Uluslararası arenada çatışmaların sona erdirilmesi ve küresel barışın teşvik edilmesi amacıyla, Birleşmiş Milletler tarafından kabul edilen ve her yıl kutlanan Dünya Barış Günü’nü bu sene de ne yazık ki küresel ölçekte devam şiddet, savaş ve terör olaylarının gölgesinde geçiriyoruz.
On yıllar boyunca terörün en şiddetlisine maruz kalmış, bu nedenle barış denen kavramın değerini iyi bilen Kıbrıs Türk Halkı, bugün, kendi devlet çatısı altında tarih boyunca yaşadıkları zorluklara rağmen kimliğini, kültürünü ve varlığını korumakta; yeni nesillere huzur ve güven içinde gelecek sunmak için mücadelesini sürdürmektedir.
Anavatan Türkiye, uluslararası antlaşmalardan kaynaklanan garantörlük hakkını kullanarak 20 Temmuz 1974 sabahı başlattığı Mutlu Barış Harekâtı, on yıllarca süren EOKA terörünün son bulduğu, Kıbrıslı Türklerin özgürlüğe kavuştuğu gündür.
Dönemin Türkiye Başbakanı, nam-ı diğer Karaoğlan, rahmetli Bülent Ecevit’in 20 Temmuz günü ifade ettiği gibi, Barış Harekâtı, sadece adadaki Türklere değil, Rumlara da barış ve huzur getirmiştir.
Yarım asra yakın bir zamandır barışın hüküm sürdüğü Kıbrıs’ta en büyük gayemiz; gelecek nesillerin bu barış ve güvenlik ortamında yaşamlarını sürdürmesi; Kıbrıs Türk Halkı’na yönelik insan haklarına aykırı, çağ dışı izolasyon ve kısıtlamaların son bulmasıdır.
Dünya Barış Günü, Kıbrıs sorununun çözümüne yönelik taraflar arasında diyalogun artırılması için bizlere bir fırsat sunmaktadır.

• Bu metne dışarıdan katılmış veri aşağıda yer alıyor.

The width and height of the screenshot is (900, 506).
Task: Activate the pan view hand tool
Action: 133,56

Kıbrıs Türk halkının özünde var olan egemen eşitlik ve eşit uluslararası statünün tanınması ve bu yolla Ada’daki iki mevcut Devlet arasında bir iş birliği ilişkisini tesis etmek üzere Cenevre’de Anavatan Türkiye ile tam bir fikir ve eylem birlikteliği içerisinde tüm dünyaya deklere ettiğimiz yeni siyasetimize sahip çıkmak gelecek nesillere karşı en büyük sorumluluğumuz olacaktır.
Kıbrıslı Türklerin müktesep haklarının, egemen eşitliğinin ve eşit uluslararası statüsünün teyidiyle bir çözüme ulaşacak Kıbrıs meselesi, bölgenin ve dünyanın barışına yönelik çabaların da bir parçası olarak ele alınmalıdır.

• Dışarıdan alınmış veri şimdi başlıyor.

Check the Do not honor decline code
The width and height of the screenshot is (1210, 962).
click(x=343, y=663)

Unutulmamalıdır ki insanlık, tarih boyunca savaşın yıkıcı etkilerini deneyimlemiş ve acımasız sonuçlarıyla yüzleşmek zorunda kalmıştır. Ancak, bu deneyimler bize savaşın ne kadar vahşi ve anlamsız olduğunu hatırlatırken, aynı zamanda barışın ne denli değerli ve gereklilik olduğunu da vurgulamaktadır. Bu nedenledir ki barış; insanlığın potansiyelinin en yükseğine ulaşmasını sağlayan bir zemindir. Kıbrıs Türkü, barışın ne demek olduğunu yaşadığı acılardan kavramış bir Halktır!

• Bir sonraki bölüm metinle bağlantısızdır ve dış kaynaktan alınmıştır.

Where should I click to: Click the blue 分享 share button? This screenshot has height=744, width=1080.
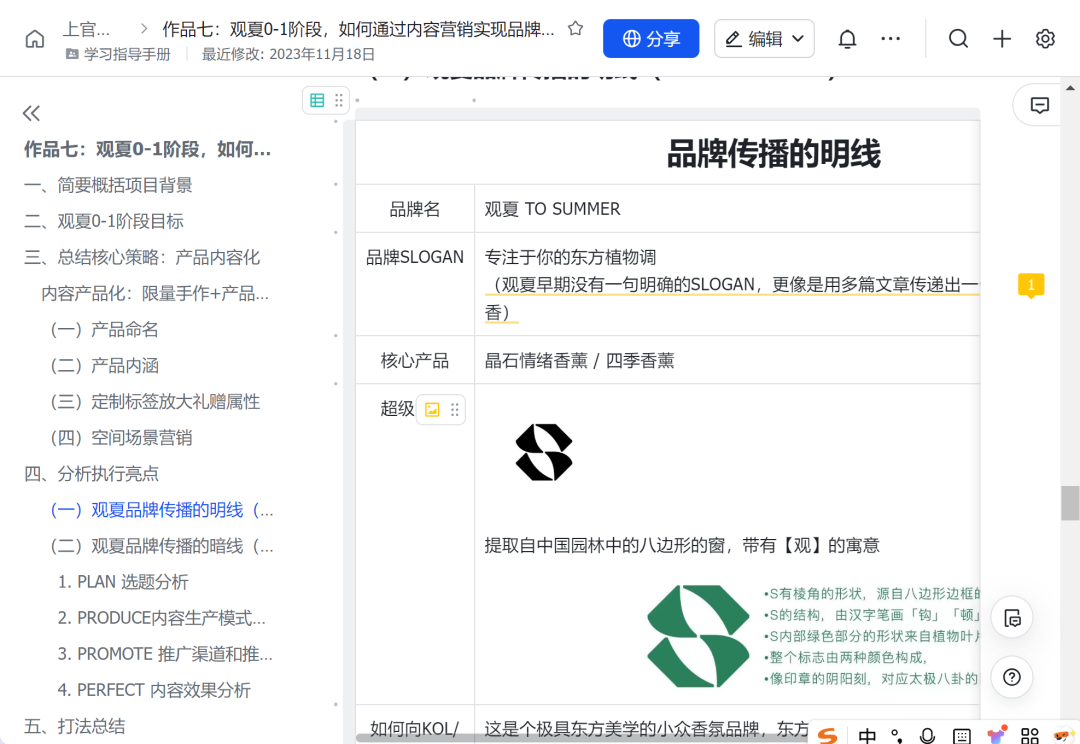coord(651,38)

Bizler, barış ve güven içerisinde özgür bir Halk olarak yaşamanın ne tür mücadeleler sonucu kazanıldığını asla unutmayacağız. Güçlünün güçsüzü ezmediği, çocukların, masum insanların savaşta yitirilmediği, tüm dünya çocuklarının gülümsediği çok daha adil bir dünyaya ulaşmanın mümkün olduğunu vurgularken, diplomasi, diyalog, eğitim gibi araçların, barış inşasının en önemli gücü olacağını hatırlatmakta fayda görüyorum.